Linux, musical road-dogging, and daily life by Paul W. Frields
 
Picky, picky, picky.

Picky, picky, picky.

Note to would-be blog stylists out there: Do not hard code font sizes in pixels. Especially tiny ones. Case in point:

Witness the discrepancy between the normal font size (in the dialog’s list box at top) and the blog post text at the bottom (12px according to the CSS, yikes!). Let me also point out that I’m NOT picking on the blog poster, who probably wasn’t even responsible for the style. I guess it will be clear from the aggregator whence it comes, so my smudging won’t matter for some of you readers. Suffice it to say, the poster in question rocks hard and this is no reflection on that.

For the last several years there has been a completely asinine gravitation on the part of designers for smaller and smaller fonts, as a large proportion of computer users becomes older. My eyesight’s pretty bad, but glasses take care of that for me. However, when you factor in a high resolution monitor such as this laptop’s 14.1? SXGA+ (1400×1050) screen, things can get pretty ugly fast. And when these hard coded font sizes break my desktop app (like this Liferea RSS reader), that’s a really invasive problem.

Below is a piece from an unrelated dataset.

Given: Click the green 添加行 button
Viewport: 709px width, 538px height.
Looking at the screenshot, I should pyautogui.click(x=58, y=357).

Getting away from blogs for the moment: the funny things is, I find this a lot on commercial sites, including those that don’t cater exclusively to a young crowd. Let me give their designers (and more importantly, the designers’ managers) a tip: Older people have more money. Well OK, not always, but it’s not bad as a general guideline. Why on earth would you go out of your way to make it harder for people to get your message or buy your product?

O noez, I haz a rant. Time to calm down and drink my coffee.

6 Comments

  1. fatal

    I’m with you on the hardcoded pixel font size…. My “solution” for the web is to press control+scroll down to zoom the text in Firefox. I basically do this automatically nowadays every time I open a page in a new tab. This on the other hand introduces yet another thing to hate: Why is down=Bigger and up=Smaller in Firefox?! Just because Microsoft got this wrong in Internet Explorer (which they since fixed in v7) isn’t really an excuse…..

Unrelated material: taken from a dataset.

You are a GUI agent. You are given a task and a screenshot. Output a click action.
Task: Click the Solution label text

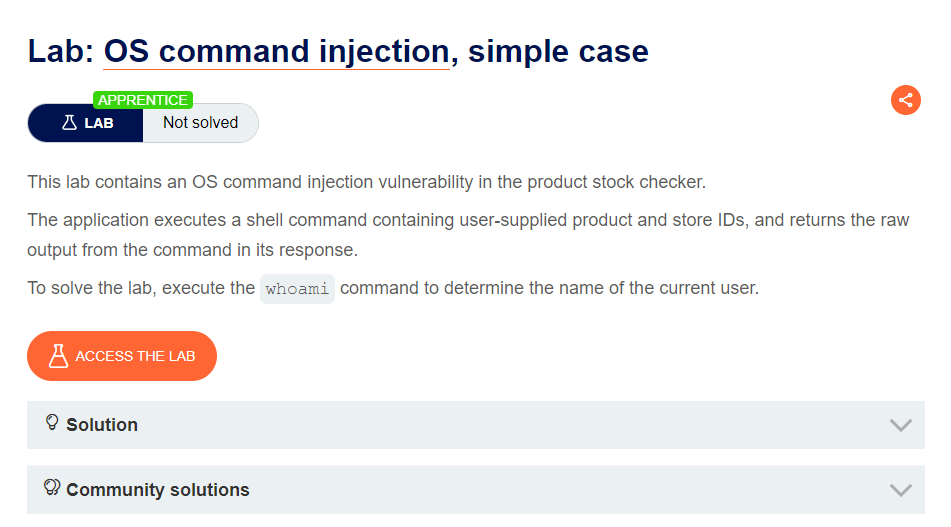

  2. That’s why Konqueror has a “minimum font size” setting. 🙂 (It’s set to 9 point here.) Ironically, that’s what the text in your own blog displays at! (I just tried turning the setting down to 8 point, and sure enough, all your text got smaller. And reading the CSS style tells me it’s set to 11px.)

  3. Right, I can always use that in Firefox as well, but why then does my blog RSS feed render at the expected system font size in Liferea, while others impose horribly tiny fonts? That’s one of the main benefits of the RSS reader — it removes all the pesky browser cruft.

  4. The problem really is that the RSS feed for the blog in question includes HTML elements, which is a super-big no-no. Is that a normal LiveJournal behavior, or just an Atom feed, or…? My WordPress blog handles these things properly.

  5. Argh! I just saw this post and I apologise from the bottom of my heart – designed my own WordPress theme and I hardcoded the font sizes in pixels without even considering the effect this would have on people.

    Now my eyes are open, I’ll fix it on my site for sure 😀 (Although exactly when I get around to it I’m not sure!)

  6. It’s not so much the themes on the pages themselves — a browser takes care of that. It’s when the font sizes are hardcoded into the RSS feeds that causes the problem. It doesn’t even make sense for font information to be in RSS.